The choir sang songs such as “Once to Ev’ry Man and Nation,” “What a Weapon is the Ballot” or “Voting for Labor.”
The afternoon program was a preclude to the annual Eugene V. Debs Award banquet at Hulman Center, on the campus of Indiana State University.
Debs was born in Terre Haute in 1855 and is considered one of America’s strongest advocates for workers’ rights. In 1893, he organized the American Railway Union, the first industrial union to recognize both skilled and unskilled labors. He ran five times for U.S. president on the Socialist party ticket.
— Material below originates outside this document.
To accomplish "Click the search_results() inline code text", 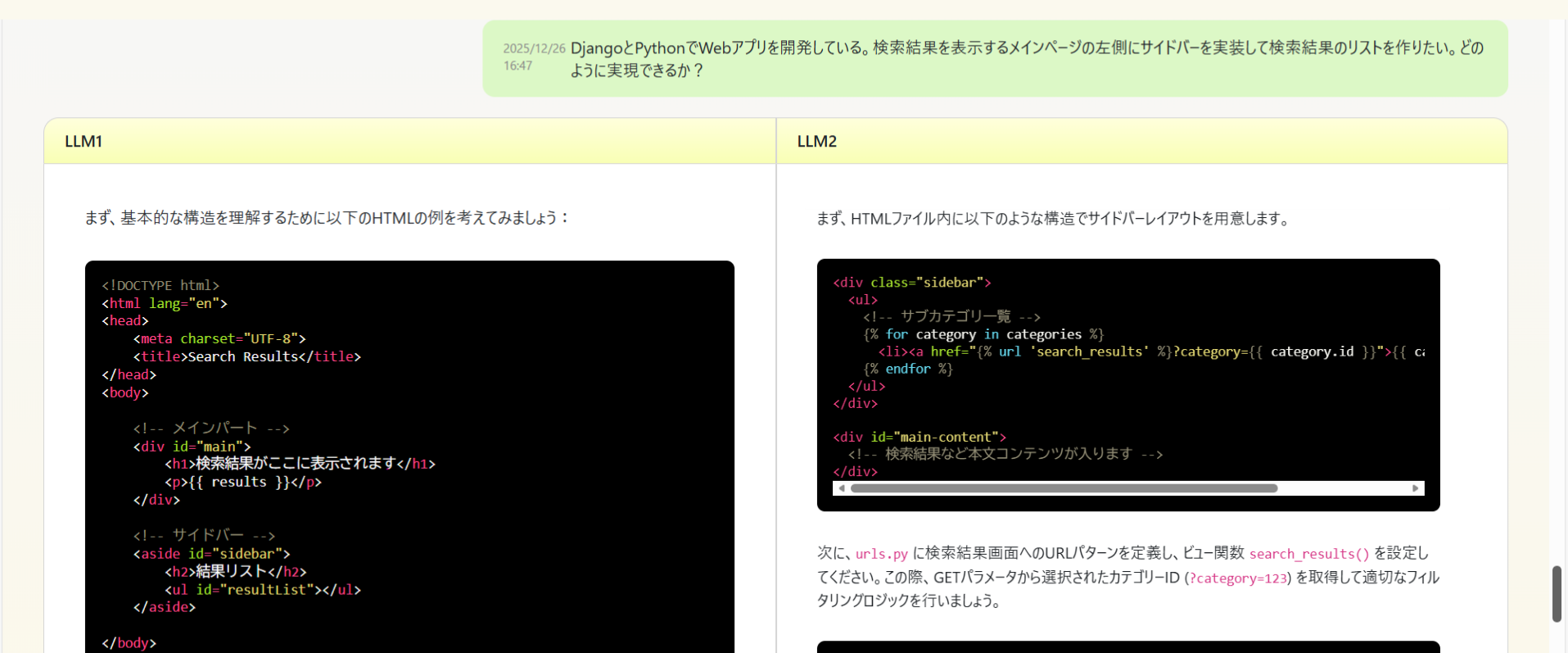I will point(1308,554).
“I think it is important that people have a good historical understanding of labor unions and what it means for people. I thought the program was wonderfully done,” said John Lepley, 27, who graduated in May from Indiana State University where he said he was a recipient of the Gertrude and Theodore Debs memorial fellowship to study the history of American labor and reform movements.
Charles King, secretary of the Eugene V. Debs Foundation in Terre Haute, said the program demonstrates “the labor heritage of this area and of Indiana, which runs very deep, a heritage of Indiana such as the sports of basketball and auto racing. Many people don’t realize and think that Debs was just a radical socialist … which was not the case. He helped organize the first chapters of many [union] locals here in Terre Haute,” King said.